Exercise directions:
In the records below, locate the line containing "Given: Click the puzzle piece addons icon", then extract it and all following lines exactly, ending with the last line.

[Stored items from a collection]
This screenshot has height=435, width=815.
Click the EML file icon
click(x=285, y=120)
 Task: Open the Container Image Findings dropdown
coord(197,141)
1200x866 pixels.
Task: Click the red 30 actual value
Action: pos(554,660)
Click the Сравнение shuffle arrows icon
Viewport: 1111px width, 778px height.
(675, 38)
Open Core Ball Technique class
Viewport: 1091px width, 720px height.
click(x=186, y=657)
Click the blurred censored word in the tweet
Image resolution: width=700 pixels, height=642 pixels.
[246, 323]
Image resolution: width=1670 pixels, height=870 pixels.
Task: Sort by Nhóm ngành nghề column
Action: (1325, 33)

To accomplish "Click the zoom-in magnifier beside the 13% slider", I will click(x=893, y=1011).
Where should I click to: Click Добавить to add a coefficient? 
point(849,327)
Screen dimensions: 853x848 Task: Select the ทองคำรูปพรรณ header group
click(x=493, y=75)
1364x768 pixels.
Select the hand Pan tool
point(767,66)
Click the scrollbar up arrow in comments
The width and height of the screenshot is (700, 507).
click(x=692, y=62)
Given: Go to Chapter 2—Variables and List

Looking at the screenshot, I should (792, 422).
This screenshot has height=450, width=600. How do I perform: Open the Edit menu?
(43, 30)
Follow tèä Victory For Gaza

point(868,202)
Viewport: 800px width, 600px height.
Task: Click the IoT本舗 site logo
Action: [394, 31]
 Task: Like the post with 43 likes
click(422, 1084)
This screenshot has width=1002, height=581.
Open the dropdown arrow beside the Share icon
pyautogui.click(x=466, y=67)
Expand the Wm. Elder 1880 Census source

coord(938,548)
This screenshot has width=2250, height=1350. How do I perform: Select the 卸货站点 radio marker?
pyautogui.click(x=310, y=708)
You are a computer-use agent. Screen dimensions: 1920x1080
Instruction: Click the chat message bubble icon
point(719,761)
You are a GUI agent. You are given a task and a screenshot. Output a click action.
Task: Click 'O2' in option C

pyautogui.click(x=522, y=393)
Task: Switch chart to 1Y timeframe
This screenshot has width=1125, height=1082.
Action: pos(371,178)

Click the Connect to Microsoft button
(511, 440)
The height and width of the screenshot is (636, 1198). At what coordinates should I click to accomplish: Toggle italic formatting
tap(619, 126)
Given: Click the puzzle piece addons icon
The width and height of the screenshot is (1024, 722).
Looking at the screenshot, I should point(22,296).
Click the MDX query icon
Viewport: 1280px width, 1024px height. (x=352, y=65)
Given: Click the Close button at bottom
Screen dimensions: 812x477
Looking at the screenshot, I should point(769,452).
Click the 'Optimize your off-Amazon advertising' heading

Task response:
Given: Click the puzzle piece addons icon
The width and height of the screenshot is (1024, 722).
Looking at the screenshot, I should point(22,296).
Click the MDX query icon
Viewport: 1280px width, 1024px height. (x=352, y=65)
Given: Click the Close button at bottom
Screen dimensions: 812x477
Looking at the screenshot, I should point(769,452).
Click the 'Optimize your off-Amazon advertising' heading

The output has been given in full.